• _Task description_: If a line in the entries includes "link", show that line.

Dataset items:
--------------------------------

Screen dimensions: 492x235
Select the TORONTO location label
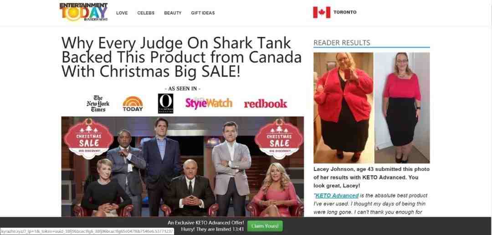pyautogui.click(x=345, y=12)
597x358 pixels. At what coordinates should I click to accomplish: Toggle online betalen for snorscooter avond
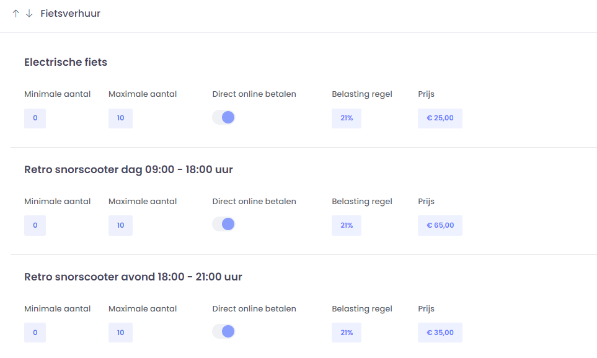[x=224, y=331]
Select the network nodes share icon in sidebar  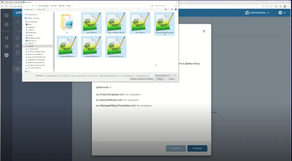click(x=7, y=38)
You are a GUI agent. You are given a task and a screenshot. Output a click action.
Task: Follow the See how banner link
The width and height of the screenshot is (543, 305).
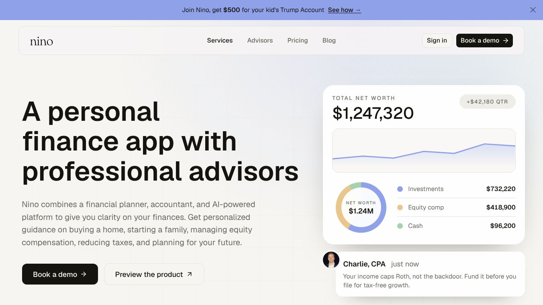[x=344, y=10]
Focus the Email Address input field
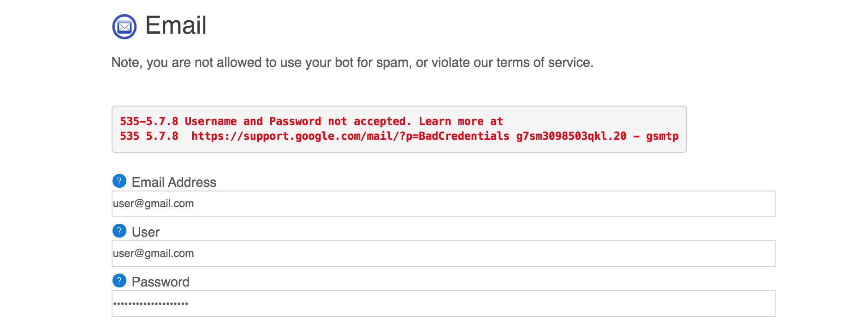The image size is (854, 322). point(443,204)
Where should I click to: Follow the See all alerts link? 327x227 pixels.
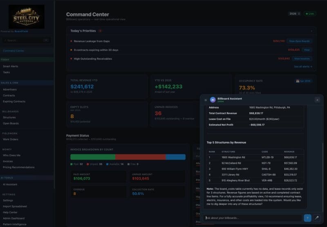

--------------------------------

• _Worked solution_:
Task: Follow the See how banner link
Where should I click to: Follow the See all alerts link? 327x227 pixels.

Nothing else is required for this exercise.